REQUIREMENT:
For this exercise, repeat every line of the material exactly.
:::
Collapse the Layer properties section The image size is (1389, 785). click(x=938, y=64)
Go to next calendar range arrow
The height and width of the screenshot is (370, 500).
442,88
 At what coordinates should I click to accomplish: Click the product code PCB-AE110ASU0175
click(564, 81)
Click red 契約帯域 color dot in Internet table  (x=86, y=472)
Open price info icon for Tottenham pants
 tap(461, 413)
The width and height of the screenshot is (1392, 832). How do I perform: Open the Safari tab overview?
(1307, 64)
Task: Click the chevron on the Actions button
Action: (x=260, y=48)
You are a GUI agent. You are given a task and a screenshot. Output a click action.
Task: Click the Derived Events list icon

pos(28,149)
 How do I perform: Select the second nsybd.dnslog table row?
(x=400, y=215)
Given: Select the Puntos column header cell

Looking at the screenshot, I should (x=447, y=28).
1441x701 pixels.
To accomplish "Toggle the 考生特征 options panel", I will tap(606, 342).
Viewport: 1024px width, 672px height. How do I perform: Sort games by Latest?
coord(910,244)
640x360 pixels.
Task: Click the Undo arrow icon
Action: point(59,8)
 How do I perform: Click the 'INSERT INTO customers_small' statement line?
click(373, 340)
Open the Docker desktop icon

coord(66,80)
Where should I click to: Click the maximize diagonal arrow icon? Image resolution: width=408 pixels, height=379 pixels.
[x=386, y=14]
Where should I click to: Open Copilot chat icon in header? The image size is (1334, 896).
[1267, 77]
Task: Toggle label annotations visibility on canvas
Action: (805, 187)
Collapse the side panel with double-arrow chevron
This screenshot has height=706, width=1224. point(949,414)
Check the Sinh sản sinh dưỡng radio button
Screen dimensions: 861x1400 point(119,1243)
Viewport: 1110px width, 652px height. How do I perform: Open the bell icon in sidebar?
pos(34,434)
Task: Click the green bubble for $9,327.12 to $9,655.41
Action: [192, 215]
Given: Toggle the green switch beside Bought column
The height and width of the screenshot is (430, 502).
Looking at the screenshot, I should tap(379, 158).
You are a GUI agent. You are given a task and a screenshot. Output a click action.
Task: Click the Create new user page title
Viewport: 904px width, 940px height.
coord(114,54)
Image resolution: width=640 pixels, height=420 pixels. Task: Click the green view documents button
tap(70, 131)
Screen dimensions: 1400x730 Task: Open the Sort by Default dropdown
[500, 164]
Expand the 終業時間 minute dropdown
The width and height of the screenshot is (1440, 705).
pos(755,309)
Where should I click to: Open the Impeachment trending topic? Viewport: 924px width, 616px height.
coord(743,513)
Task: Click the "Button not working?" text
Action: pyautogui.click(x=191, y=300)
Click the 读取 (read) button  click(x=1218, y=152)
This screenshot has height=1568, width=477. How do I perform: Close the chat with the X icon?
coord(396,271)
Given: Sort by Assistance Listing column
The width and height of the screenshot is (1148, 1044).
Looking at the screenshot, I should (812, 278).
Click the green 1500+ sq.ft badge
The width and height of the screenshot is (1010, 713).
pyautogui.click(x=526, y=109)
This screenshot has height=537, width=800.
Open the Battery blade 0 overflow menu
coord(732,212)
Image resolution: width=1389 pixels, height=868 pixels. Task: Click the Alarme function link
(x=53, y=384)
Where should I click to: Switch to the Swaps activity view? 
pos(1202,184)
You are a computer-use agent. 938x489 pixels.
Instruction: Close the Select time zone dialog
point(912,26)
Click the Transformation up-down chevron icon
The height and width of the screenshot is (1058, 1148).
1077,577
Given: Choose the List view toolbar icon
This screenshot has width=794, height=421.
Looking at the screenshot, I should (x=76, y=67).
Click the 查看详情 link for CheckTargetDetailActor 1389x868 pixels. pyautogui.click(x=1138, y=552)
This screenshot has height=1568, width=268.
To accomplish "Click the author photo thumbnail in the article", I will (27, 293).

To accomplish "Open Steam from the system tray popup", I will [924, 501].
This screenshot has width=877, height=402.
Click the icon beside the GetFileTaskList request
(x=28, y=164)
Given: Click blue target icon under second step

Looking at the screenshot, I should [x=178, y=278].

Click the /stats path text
:::
EXERCISE ANSWER:
Collapse the Layer properties section The image size is (1389, 785). click(x=938, y=64)
Go to next calendar range arrow
The height and width of the screenshot is (370, 500).
442,88
 At what coordinates should I click to accomplish: Click the product code PCB-AE110ASU0175
click(564, 81)
Click red 契約帯域 color dot in Internet table  (x=86, y=472)
Open price info icon for Tottenham pants
 tap(461, 413)
The width and height of the screenshot is (1392, 832). How do I perform: Open the Safari tab overview?
(1307, 64)
Task: Click the chevron on the Actions button
Action: (x=260, y=48)
You are a GUI agent. You are given a task and a screenshot. Output a click action.
Task: Click the Derived Events list icon

pos(28,149)
 How do I perform: Select the second nsybd.dnslog table row?
(x=400, y=215)
Given: Select the Puntos column header cell

Looking at the screenshot, I should (x=447, y=28).
1441x701 pixels.
To accomplish "Toggle the 考生特征 options panel", I will tap(606, 342).
Viewport: 1024px width, 672px height. How do I perform: Sort games by Latest?
coord(910,244)
640x360 pixels.
Task: Click the Undo arrow icon
Action: point(59,8)
 How do I perform: Click the 'INSERT INTO customers_small' statement line?
click(373, 340)
Open the Docker desktop icon

coord(66,80)
Where should I click to: Click the maximize diagonal arrow icon? Image resolution: width=408 pixels, height=379 pixels.
[x=386, y=14]
Where should I click to: Open Copilot chat icon in header? The image size is (1334, 896).
[1267, 77]
Task: Toggle label annotations visibility on canvas
Action: (805, 187)
Collapse the side panel with double-arrow chevron
This screenshot has height=706, width=1224. point(949,414)
Check the Sinh sản sinh dưỡng radio button
Screen dimensions: 861x1400 point(119,1243)
Viewport: 1110px width, 652px height. How do I perform: Open the bell icon in sidebar?
pos(34,434)
Task: Click the green bubble for $9,327.12 to $9,655.41
Action: [192, 215]
Given: Toggle the green switch beside Bought column
The height and width of the screenshot is (430, 502).
Looking at the screenshot, I should tap(379, 158).
You are a GUI agent. You are given a task and a screenshot. Output a click action.
Task: Click the Create new user page title
Viewport: 904px width, 940px height.
coord(114,54)
Image resolution: width=640 pixels, height=420 pixels. Task: Click the green view documents button
tap(70, 131)
Screen dimensions: 1400x730 Task: Open the Sort by Default dropdown
[500, 164]
Expand the 終業時間 minute dropdown
The width and height of the screenshot is (1440, 705).
pos(755,309)
Where should I click to: Open the Impeachment trending topic? Viewport: 924px width, 616px height.
coord(743,513)
Task: Click the "Button not working?" text
Action: pyautogui.click(x=191, y=300)
Click the 读取 (read) button  click(x=1218, y=152)
This screenshot has height=1568, width=477. How do I perform: Close the chat with the X icon?
coord(396,271)
Given: Sort by Assistance Listing column
The width and height of the screenshot is (1148, 1044).
Looking at the screenshot, I should (812, 278).
Click the green 1500+ sq.ft badge
The width and height of the screenshot is (1010, 713).
pyautogui.click(x=526, y=109)
This screenshot has height=537, width=800.
Open the Battery blade 0 overflow menu
coord(732,212)
Image resolution: width=1389 pixels, height=868 pixels. Task: Click the Alarme function link
(x=53, y=384)
Where should I click to: Switch to the Swaps activity view? 
pos(1202,184)
You are a computer-use agent. 938x489 pixels.
Instruction: Close the Select time zone dialog
point(912,26)
Click the Transformation up-down chevron icon
The height and width of the screenshot is (1058, 1148).
1077,577
Given: Choose the List view toolbar icon
This screenshot has width=794, height=421.
Looking at the screenshot, I should (x=76, y=67).
Click the 查看详情 link for CheckTargetDetailActor 1389x868 pixels. pyautogui.click(x=1138, y=552)
This screenshot has height=1568, width=268.
To accomplish "Click the author photo thumbnail in the article", I will (27, 293).

To accomplish "Open Steam from the system tray popup", I will [924, 501].
This screenshot has width=877, height=402.
Click the icon beside the GetFileTaskList request
(x=28, y=164)
Given: Click blue target icon under second step

Looking at the screenshot, I should [x=178, y=278].

Click the /stats path text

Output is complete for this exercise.